Freewill Shakespeare Festival’s production of Something Rotten! — playing in the Heritage Amphitheatre until July 12 — is at once a toe-tapping extravaganza and a gut-busting skewer. It posits questions you’ve always had (like why musicals sing the same song over and over again, and why Shakespeare puts words in the wrong order) and some you may have yet to ponder. (Did Shakespeare really have a cod-piece the size of a baseball cap?) The production, directed by Dave Horak, is also a celebration of the festival’s return to Hawrelak Park, and a symbol of the sheer pluckiness of a theatre troupe with the audacity to perform outdoors in July.
Opening Night Defies the Elements
The opening night production was delayed by 15 minutes when the sky threw daggers, and rain and thunder reverberated throughout the amphitheatre, as if to say “don’t you dare.” But dare they did. The opening number by Minstrel (you may remember Renell Doneza from the Citadel’s 2023 production of Prison Dancer and he is just as fabulous in Something Rotten!) puts the audience at ease immediately. While small puddles at the foot of the stage caused a wobble or two on the staircase leading up to the platform, cast members in tap shoes managed to skim back and forth with grace and agility all night long.
A Departure for Freewill
Something Rotten! is somewhat of a departure for Freewill, which went with Much Ado About Nothing for the first of its two-show season. But the two-and-a-half-hour musical (including intermission) had a successful run on Broadway when it debuted in 2015. It’s also been at the Stratford Festival twice (2024 and 2026), where critics have positively slathered over the work.

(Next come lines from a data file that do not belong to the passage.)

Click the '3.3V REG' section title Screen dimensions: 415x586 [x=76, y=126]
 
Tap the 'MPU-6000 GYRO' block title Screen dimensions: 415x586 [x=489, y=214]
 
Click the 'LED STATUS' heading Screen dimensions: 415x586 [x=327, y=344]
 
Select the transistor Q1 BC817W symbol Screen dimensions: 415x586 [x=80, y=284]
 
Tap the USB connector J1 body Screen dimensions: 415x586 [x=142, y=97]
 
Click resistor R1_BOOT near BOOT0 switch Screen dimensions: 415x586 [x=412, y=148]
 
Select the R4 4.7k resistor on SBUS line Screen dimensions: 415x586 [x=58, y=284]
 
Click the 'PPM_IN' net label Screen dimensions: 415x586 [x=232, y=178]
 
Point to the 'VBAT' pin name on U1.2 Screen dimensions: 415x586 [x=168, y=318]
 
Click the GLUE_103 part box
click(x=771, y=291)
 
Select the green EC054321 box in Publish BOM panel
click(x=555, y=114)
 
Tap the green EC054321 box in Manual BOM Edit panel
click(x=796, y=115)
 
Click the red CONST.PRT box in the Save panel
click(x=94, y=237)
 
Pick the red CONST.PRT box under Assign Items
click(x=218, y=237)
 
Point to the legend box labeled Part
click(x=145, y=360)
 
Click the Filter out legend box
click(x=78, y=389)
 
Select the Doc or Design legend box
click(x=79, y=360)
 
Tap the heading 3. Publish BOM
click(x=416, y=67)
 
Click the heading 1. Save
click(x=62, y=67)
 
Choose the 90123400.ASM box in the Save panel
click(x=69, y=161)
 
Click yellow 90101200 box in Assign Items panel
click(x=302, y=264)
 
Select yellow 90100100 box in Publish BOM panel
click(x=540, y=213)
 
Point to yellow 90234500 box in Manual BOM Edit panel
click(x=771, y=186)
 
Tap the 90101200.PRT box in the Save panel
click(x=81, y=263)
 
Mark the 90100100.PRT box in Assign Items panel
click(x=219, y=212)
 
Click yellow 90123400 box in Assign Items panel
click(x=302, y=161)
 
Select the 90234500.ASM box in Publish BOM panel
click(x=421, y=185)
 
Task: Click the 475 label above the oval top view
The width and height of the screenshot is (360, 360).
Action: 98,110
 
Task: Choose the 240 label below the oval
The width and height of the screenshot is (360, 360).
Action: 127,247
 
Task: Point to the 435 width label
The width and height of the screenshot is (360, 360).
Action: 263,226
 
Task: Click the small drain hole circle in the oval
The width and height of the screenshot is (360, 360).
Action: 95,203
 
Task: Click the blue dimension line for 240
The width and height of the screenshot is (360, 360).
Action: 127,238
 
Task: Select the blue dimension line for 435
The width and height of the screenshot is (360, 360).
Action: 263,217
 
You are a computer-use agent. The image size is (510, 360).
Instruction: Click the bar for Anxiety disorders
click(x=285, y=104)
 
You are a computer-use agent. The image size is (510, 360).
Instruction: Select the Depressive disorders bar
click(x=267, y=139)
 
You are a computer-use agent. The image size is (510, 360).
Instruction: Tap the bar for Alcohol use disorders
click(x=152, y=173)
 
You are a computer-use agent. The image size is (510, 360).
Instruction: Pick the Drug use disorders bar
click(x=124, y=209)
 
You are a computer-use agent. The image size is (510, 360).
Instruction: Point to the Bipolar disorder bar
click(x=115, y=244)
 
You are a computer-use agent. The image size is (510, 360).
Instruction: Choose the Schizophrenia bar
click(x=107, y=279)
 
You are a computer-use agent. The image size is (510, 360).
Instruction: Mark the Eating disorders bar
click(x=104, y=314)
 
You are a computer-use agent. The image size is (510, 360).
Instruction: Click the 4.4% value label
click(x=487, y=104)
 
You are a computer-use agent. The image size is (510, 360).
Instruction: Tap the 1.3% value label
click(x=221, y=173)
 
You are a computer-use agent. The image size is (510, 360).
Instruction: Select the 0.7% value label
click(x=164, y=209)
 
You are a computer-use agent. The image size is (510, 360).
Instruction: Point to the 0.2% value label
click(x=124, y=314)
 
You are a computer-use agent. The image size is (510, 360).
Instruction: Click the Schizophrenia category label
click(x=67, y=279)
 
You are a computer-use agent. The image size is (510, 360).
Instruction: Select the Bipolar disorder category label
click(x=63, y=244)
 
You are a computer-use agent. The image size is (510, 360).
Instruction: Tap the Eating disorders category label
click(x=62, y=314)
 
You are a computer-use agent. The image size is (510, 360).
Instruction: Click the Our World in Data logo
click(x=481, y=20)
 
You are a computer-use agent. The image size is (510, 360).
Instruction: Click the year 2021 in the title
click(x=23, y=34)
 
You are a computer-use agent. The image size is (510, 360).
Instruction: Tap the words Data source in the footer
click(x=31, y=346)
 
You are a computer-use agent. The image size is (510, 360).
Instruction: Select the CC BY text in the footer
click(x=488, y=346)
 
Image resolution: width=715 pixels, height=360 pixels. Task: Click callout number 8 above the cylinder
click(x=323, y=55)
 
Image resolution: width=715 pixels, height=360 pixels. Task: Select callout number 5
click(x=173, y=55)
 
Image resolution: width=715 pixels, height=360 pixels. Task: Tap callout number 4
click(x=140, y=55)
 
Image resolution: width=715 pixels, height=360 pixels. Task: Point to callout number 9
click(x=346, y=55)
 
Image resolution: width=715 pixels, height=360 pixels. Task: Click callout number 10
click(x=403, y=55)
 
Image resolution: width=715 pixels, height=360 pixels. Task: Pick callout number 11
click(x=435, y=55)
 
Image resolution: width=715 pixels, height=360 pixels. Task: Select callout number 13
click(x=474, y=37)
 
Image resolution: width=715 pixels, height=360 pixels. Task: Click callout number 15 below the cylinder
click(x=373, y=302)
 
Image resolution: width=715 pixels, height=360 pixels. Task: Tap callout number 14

Freewill doesn’t have Stratford’s $70-million-plus budget, but Horak has nonetheless created a show with the exuberant feel of a more expensive production. (Watch for wardrobe designer Karlie Christie’s adorable take on giant, dancing eggs in the second act of the show.)
Plot and Performances Shine
As Something Rotten! opens, the Bottom brothers, playwrights Nick (Stephen Allred, excellent) and Nigel (Eli Yaschuk, ditto) struggle to make a name for themselves in the shadow of that media hog, William Shakespeare (Brian Christensen). If only they could create something new, a form that would sweep the 16th-century stage and earn enough to supplement their meagre diet of recycled cabbage. Unbeknownst to his wife, Bea (Melenie Reid in a charming example of Elizabethan feminism), Nick lifts funds from the household money box to pay a soothsayer to predict what the next big thing is bound to be. Nostradamus (Nico Maiorana, who captivates with every line) is a distant relative of the famous prophet with the goofily rhyming name of Thomas. He predicts that something called a musical will soon appear, where songs advance the plot. Nick decides to create a musical about the Black Plague, but that doesn’t resonate with his financial backer. He returns to Thomas to glean Shakespeare’s greatest future masterpiece, so he can make a “star-lit, big hit, won’t quit” musical out of it first. Thomas lands on a play by the name of…Omelette? Maybe it’s filled with ham? Served with a Danish?